DATA FOR PROCESSING =
──────

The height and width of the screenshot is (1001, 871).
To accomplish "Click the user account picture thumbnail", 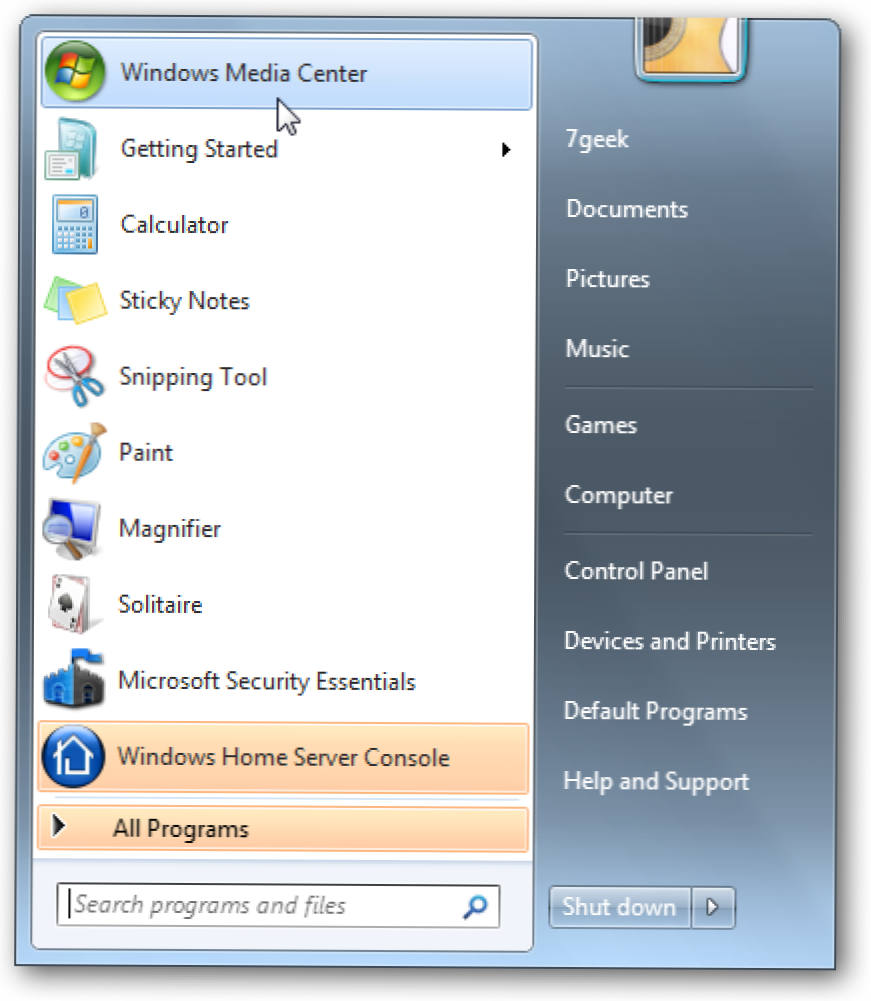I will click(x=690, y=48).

──────

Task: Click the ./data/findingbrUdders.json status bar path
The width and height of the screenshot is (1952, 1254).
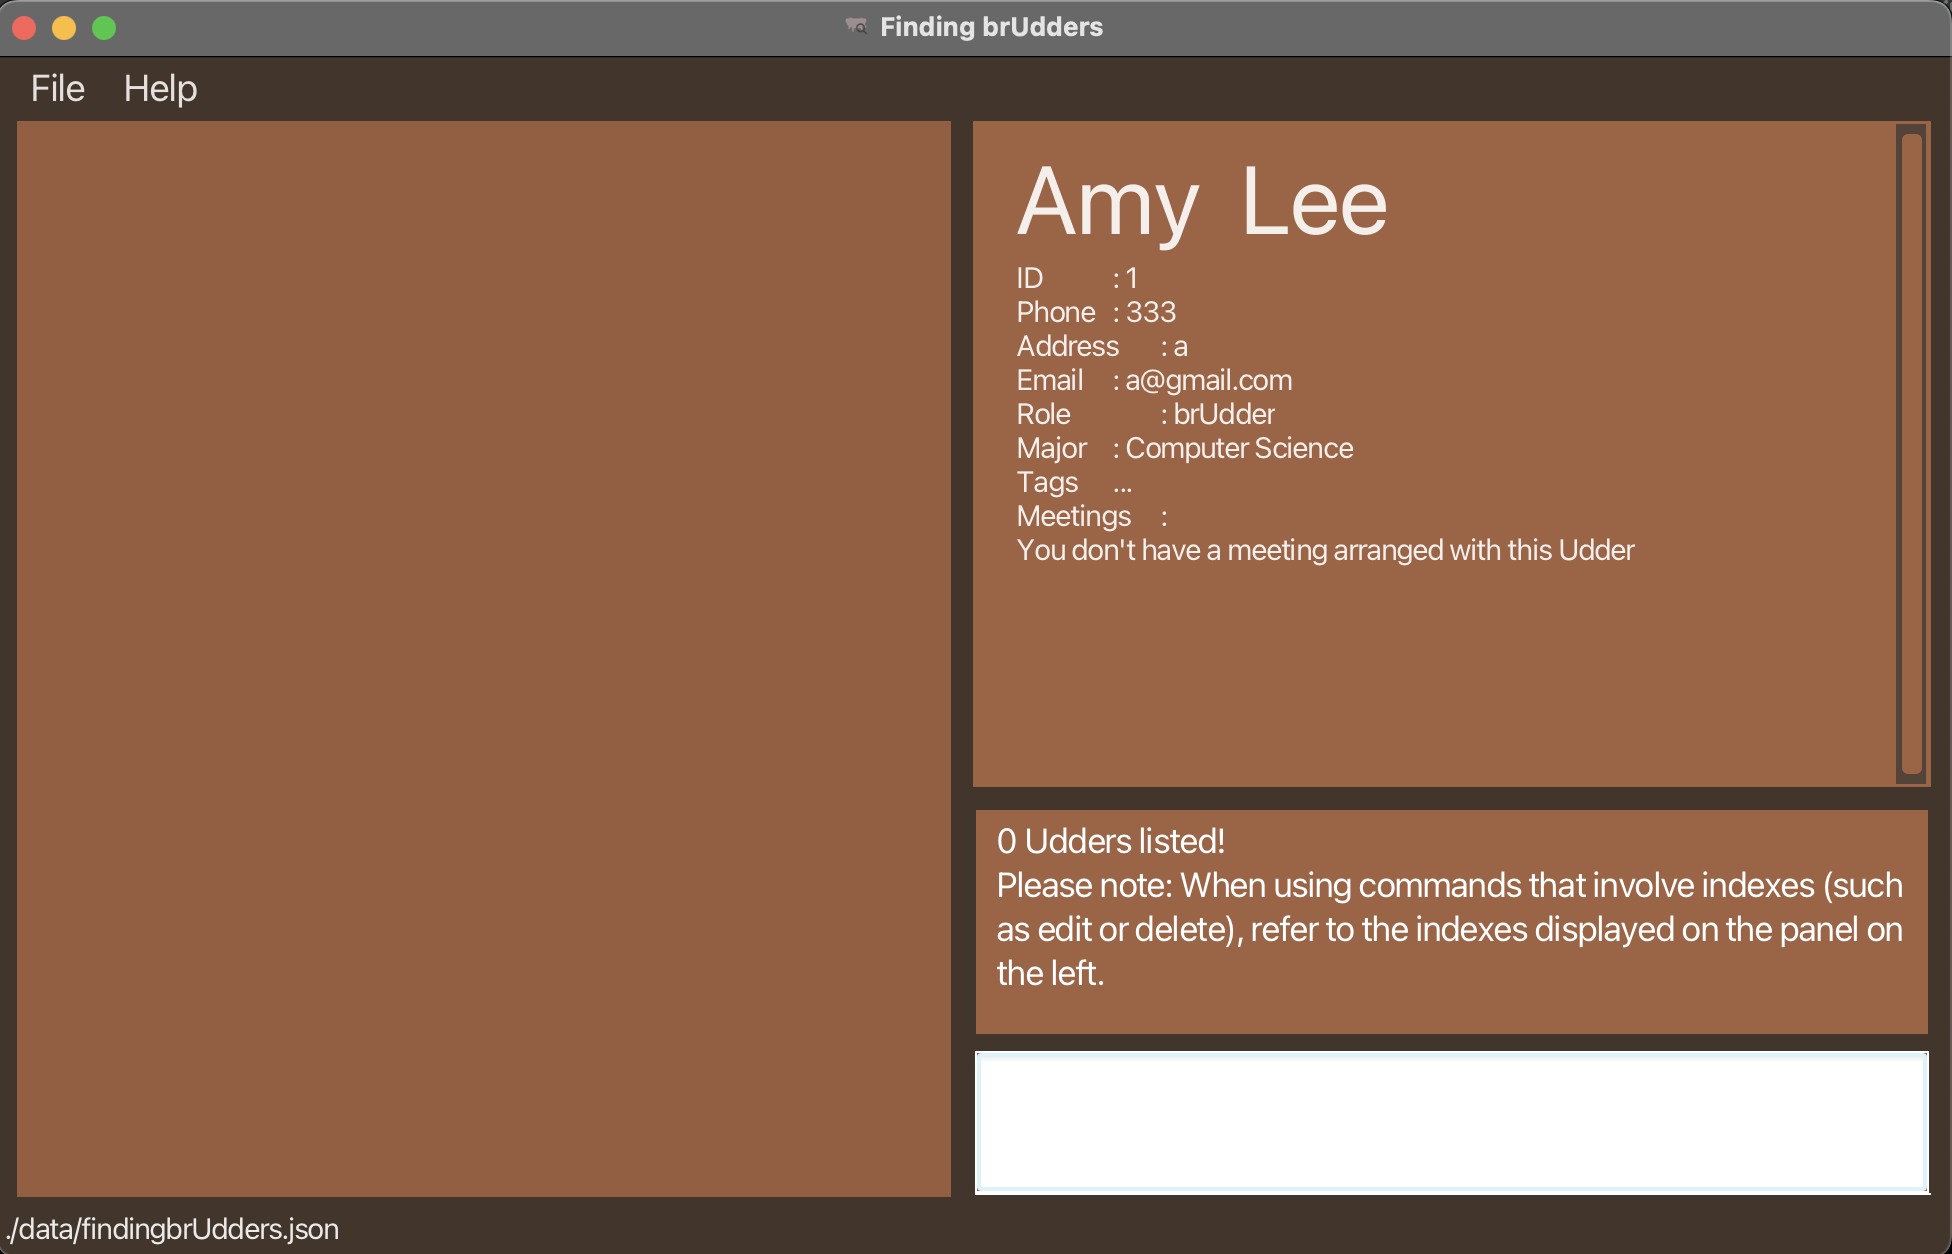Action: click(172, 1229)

──────

Please repeat the part of the listing that opens with the line containing "Task: Click the" and closes with the line containing "Action: click(172, 1229)", leaving the pictures out of your answer.

Task: Click the ./data/findingbrUdders.json status bar path
The width and height of the screenshot is (1952, 1254).
Action: click(172, 1229)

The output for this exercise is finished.